> **Aufgabenstellung**:
• A. Fasse im Forenthread über Horrorspiele den Absatz, der mit „Die restlichen Spiele waren“ beginnt, kürzer zusammen und behalte dabei die wichtigsten Aussagen bei.
• B. Erweitere den Forenthread über Horrorspiele, indem du direkt an seine letzte Zeile anschließt.

> **Textabschnitt**:
►
# Nichts für Angsthasen: Die wohl gruseligsten Horror-Spiele aller Zeiten



## MaxFalkenstern (9. August 2012)

Jetzt ist Deine Meinung zu *Nichts für Angsthasen: Die wohl gruseligsten Horror-Spiele aller Zeiten * gefragt. 


				Bitte beachtet: Der Kommentarbereich wird gemäß der Forenregeln moderiert.





			Dieser Inhalt steht nur eingeloggten Mitgliedern zur Verfügung.
        

 Zum Artikel: Nichts für Angsthasen: Die wohl gruseligsten Horror-Spiele aller Zeiten


----------



## Dosentier (9. August 2012)

Bis auf 1-2 Silent HillTeile, fand ich von den genannten Spielen keins wirklich gruselig.
Wobei beim Spielen von Amnesia war die erste Stunde etwas gruselig aber nachdem man das Spielprinzip durchschaut hat, war es auch eher leichte Kost .

Die restlichen Spiele waren für mein Empfinden auch eher nicht wirklich gruselig.
Am gruseligsten sind eigentlich immer nur die Spiele, in denen man keinerlei Waffen hat oder eben nur eine sehr begrenzte Anzahl und man überwiegend flüchten musste.


----------



## repe666 (9. August 2012)

Amnesia ist ein gutes Gruselspiel, auch die Silent Hill - Reihe (1-3). Fear 2 sicher nicht. Es gibt einige Spiele, die eigentlich dem Horror/Grusel-Genre zuzuschreiben sind, die jedoch einige nette Levels oder Missionen haben, die ziemlich cool waren, z.b. die Mission mit dem verfallenen Hotel in Vampires: Bloodlines, oder in Thief 3.
Eventuell könnte man der Liste noch "Scratches" hinzufügen. Wer Point&Click + Grusel mag, kann da ruhig mal reinschnuppern, somal das Game sicher nicht mehr als ein paar Euronen kosten sollte...


----------



## repe666 (9. August 2012)

*..die eigentlich *nicht* dem Horror....

sollte es heißen


----------



## DanCooper (9. August 2012)
◄
> **Bereitgestellte Daten**:
►
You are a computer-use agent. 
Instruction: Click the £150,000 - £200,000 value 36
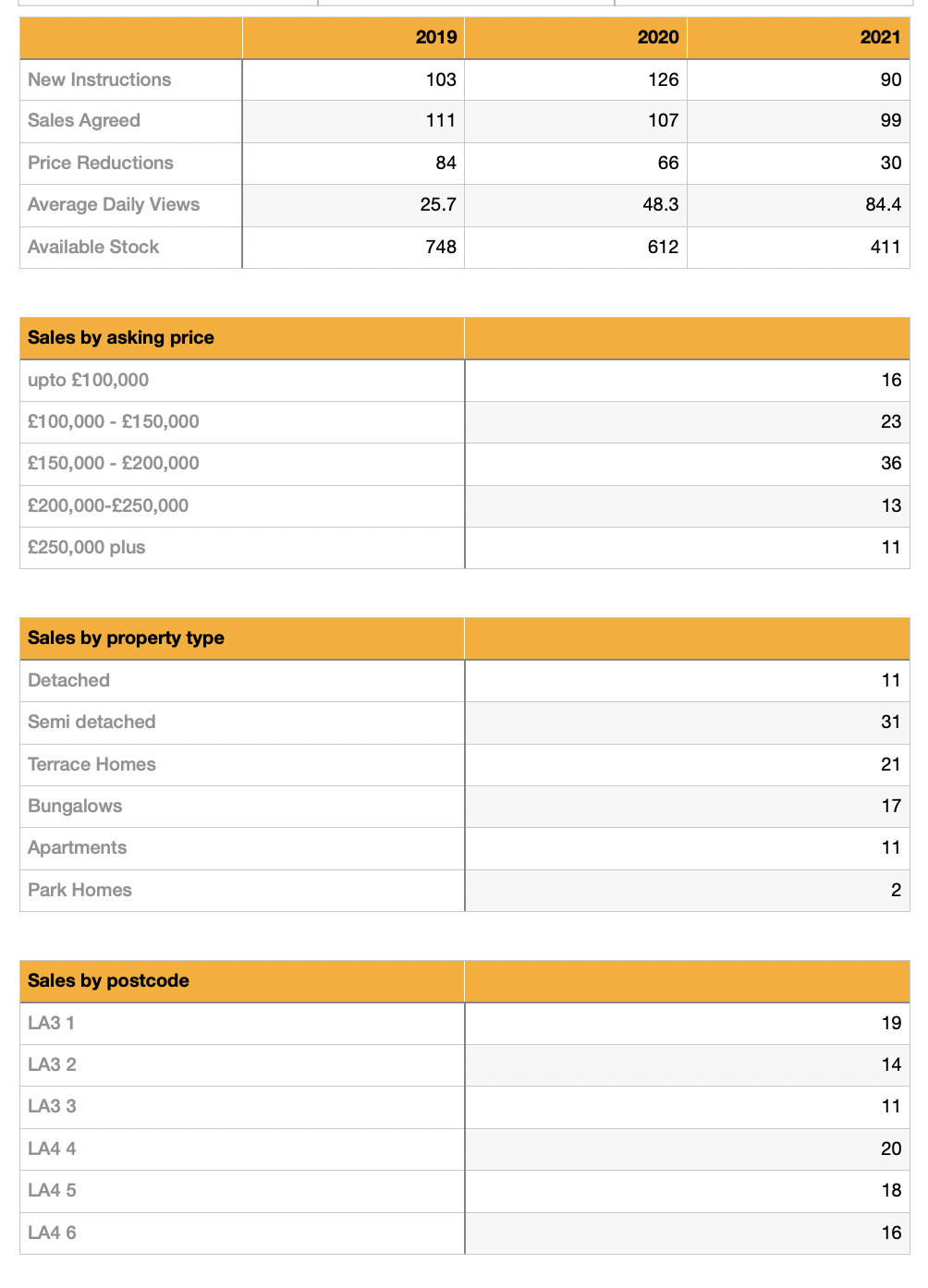(890, 464)
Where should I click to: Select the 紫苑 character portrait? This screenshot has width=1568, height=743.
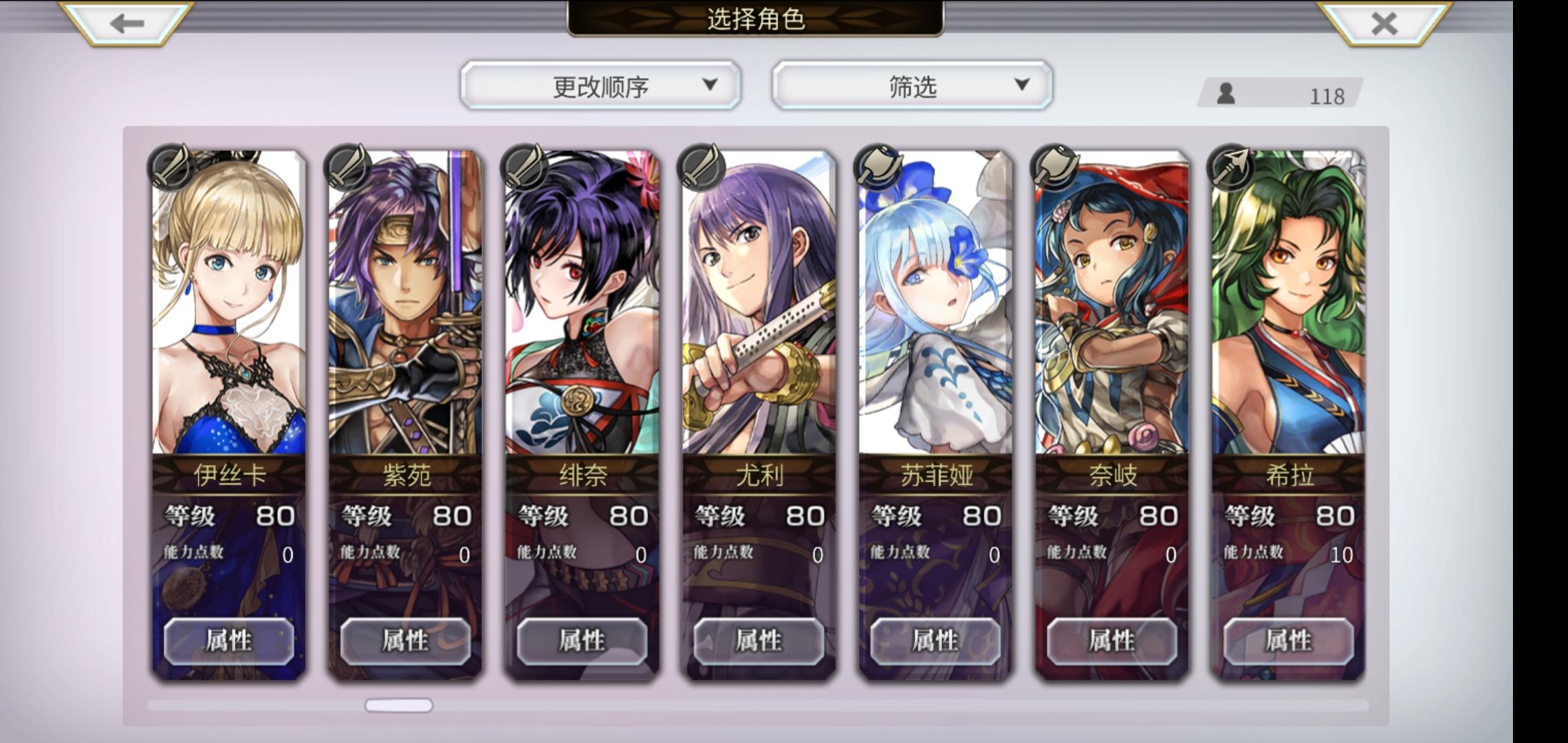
◄
> **Lösungen**:
• A. Auch die übrigen Spiele waren kaum gruselig. Am meisten gruselt es in Spielen, in denen man keine oder nur wenige Waffen hat und vor allem fliehen muss.

• B.
Ich vermisse da jetzt noch Condemned: Criminal Origins und The Suffering. Ich fand beide gruseliger als zB. Doom3.


----------



## osti1 (9. August 2012)

Als was mich gegruselt hat waren die unterirdischen Levels in Stalker shadow of chernobyl.
Nicht wegen den Schockmomenten sonder wegen der Atmo. diese drehenden Lampen mit dem quietschenden Geräusch. Die alten Wasserrohre die Geräusche von sich gaben.
Das war echt tolle Atmosphäre bei der ich beim ersten mal spielen echt langsam vorwärts gegangen bin.
Ich finde die Atmo ist viel wichtiger als ein paar monster die einfach aus einer Tür rausspringen. In DeadSpace war das ganz grosses Kino. Tolle atmo und gegner die vor einem auftauchen.


----------



## dohderbert (9. August 2012)

4sure hat mich Amnesia am meisten fertig gemacht xD


----------



## RedDragon20 (9. August 2012)

Also, ich fand Amnesia fürchterlich langweilig. Ich hab mich nicht einmal erschrocken und wär nach gut einer Stunde spielen fast eingepennt. Wohl bemerkt, ich hatte Licht aus, Headset auf und nichts weiter an, als dieses Spiel. Perfekte Vorraussetzungen für ein Horrorspiel, aber Amnesia ließ mich kalt.


----------



## IlllIIlllI (9. August 2012)

ich hab mehr angst bei spielen wie mw3 oder bf3 das alle shooter in zukunft genauso scheiße werden der eine mit üblen lags und miesester grafik und der andere wo man maximal 20% accuracy haben kann weil jede pistole gleich direkt maximale supression verursacht und die kugeln überall hinfliegen nur nicht da wo man grad hinzielt.


----------



## Skyler93 (9. August 2012)

Meinst du etwa battlefield mit 20% accuracy? weil dann trololo


----------



## Skyler93 (9. August 2012)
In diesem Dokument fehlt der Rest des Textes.